Herr Kühnel bemerkt, dass der Kreistag eine sehr intensive ausführliche Schulentwicklungsplanung durchgeführt hat und hierzu eine Entscheidung gefällt worden ist. Es waren durchaus strittige Gespräche und strittige Sitzungen. Frau Braun hat sich in besonderer Weise engagiert. Es waren auch Eltern dabei, die die Entscheidungen akzeptiert haben. Bei solchen Planungen kann man nicht alle Eltern zufrieden stellen. Wir haben jetzt die Voraussetzung geschaffen, die Grundschulen, die wir jetzt haben, möglichst bestandsfest zu halten, auch in Bezug auf die demographische Entwicklung. Ich sehe nicht ein, dass wir den gefassten Beschluss, der namentlich erfolgte, hier in Frage stellen und wieder von vorne anzufangen. Deshalb stehen wir zu der Schulentwicklungsplanung, sind mit der Schulentwicklungsplanung zu frieden und auch mit der Genehmigung, die genauso ausgefallen ist, wie wir sie beschlossen haben. Bei der Schulentwicklungsplanung ist der Grundsatz eingehalten worden, dass die maximale Schulwegzeit des Grundschulbereiches 30 Minuten beträgt. Damit können wir uns Sachsen-Anhaltweit sehen lassen. Und deshalb bleiben wir bei der Schulentwicklungsplanung, so wie sie ist.

 

Herr Zimmermann hat eine Nachfrage zu den Grundschulen Rochau und Wust. In der Bestätigung durch das Landesverwaltungsamt steht, dass für das Schuljahr 2014/2015 das weitere Vorgehen mit den Verbandsgemeinden zu erörtern ist. Was ist bei dem Erörterungstermin heraus gekommen?
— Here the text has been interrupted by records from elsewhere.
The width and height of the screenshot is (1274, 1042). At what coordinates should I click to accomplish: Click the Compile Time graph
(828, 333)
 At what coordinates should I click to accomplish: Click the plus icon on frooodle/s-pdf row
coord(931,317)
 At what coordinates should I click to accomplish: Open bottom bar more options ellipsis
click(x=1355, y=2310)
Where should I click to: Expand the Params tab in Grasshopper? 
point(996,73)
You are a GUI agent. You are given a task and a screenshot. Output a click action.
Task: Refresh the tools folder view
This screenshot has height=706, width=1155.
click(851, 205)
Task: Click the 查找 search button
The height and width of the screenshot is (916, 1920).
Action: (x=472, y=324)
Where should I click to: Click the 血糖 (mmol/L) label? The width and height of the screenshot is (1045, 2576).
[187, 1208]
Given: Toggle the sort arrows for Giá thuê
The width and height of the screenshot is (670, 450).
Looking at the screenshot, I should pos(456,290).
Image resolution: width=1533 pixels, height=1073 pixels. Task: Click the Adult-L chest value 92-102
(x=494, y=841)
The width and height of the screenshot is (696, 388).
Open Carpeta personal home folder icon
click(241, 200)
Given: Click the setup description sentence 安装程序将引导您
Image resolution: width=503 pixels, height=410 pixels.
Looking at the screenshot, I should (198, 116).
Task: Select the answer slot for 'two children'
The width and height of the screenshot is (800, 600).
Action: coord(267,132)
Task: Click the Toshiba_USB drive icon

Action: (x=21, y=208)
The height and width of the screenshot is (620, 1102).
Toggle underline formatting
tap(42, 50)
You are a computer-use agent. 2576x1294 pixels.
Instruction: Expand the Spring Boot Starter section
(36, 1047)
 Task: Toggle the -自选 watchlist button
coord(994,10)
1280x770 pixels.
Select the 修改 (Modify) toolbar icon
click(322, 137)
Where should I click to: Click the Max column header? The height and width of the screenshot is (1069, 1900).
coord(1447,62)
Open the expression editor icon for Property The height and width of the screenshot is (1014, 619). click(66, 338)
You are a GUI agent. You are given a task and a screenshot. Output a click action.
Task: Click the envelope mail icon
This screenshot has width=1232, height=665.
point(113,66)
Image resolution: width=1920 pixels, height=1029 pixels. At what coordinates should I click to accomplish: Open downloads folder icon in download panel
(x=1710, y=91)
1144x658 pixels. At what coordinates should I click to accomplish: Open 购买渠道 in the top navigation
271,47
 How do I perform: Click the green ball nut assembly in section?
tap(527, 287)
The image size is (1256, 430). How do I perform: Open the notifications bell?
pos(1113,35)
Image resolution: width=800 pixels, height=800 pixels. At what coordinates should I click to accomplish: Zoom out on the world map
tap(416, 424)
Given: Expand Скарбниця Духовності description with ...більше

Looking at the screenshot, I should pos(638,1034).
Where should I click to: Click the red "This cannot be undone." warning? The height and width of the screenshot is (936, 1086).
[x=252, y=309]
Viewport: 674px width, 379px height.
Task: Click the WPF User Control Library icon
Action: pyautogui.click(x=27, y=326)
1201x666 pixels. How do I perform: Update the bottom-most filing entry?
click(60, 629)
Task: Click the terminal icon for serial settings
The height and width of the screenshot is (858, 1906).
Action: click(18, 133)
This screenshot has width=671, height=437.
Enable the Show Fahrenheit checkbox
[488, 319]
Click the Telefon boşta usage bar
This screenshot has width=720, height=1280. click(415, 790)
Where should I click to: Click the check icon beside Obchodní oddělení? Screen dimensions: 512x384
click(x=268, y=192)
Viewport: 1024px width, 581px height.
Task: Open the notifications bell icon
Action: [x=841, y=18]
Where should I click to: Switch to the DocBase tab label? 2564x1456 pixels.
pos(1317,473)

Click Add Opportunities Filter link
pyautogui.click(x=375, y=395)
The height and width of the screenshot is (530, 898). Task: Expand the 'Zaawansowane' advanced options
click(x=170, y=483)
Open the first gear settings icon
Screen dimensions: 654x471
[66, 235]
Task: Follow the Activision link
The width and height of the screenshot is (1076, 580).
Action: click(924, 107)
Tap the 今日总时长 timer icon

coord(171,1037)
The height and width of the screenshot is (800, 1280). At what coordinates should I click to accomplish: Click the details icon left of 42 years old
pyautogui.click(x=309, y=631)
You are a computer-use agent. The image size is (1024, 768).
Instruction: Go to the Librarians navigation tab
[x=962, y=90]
Ich verstehe es so, als wenn die Einschränkung nur für 2014/2015 besteht. Meine durchaus berechtigte Frage ist, ob es auch für 2015/2016 zu handhaben ist? Denn der Neubau der Schule kann ja nicht innerhalb eines Jahres erfolgen.

 

Herr Dr. Gruber antwortet, dass in der Modellvariante zwei Jahre formuliert wurden. Ein Jahr hat man zugesichert. Das muss auch im Zusammenhang gesehen werden. Es war ja noch nicht klar, ob die STARK III-Programme evtl. für Schulsanierungen greifen. Nun ist der Presse zu vernehmen, dass das Land im Mai einen Antrag in Brüssel stellt, um an die EU-Gelder für den neuen Topf heranzukommen. Das schafft wieder eine Planungssicherheit und Investitionsmöglichkeiten bei den einzelnen Gemeinden, auf STARK III zurückgreifen zu können. Auch von Seiten des Ministeriums wurde gesagt, dass man hier nachbessern muss. D. h., Ende des kommenden Jahres müsste praktisch in der Schulentwicklungsplanung festgehalten werden, dass unser Antrag dort verlängert wird.

 

Es bestehen keine weiteren Wortmeldungen zu dem Tagesordnungspunkt.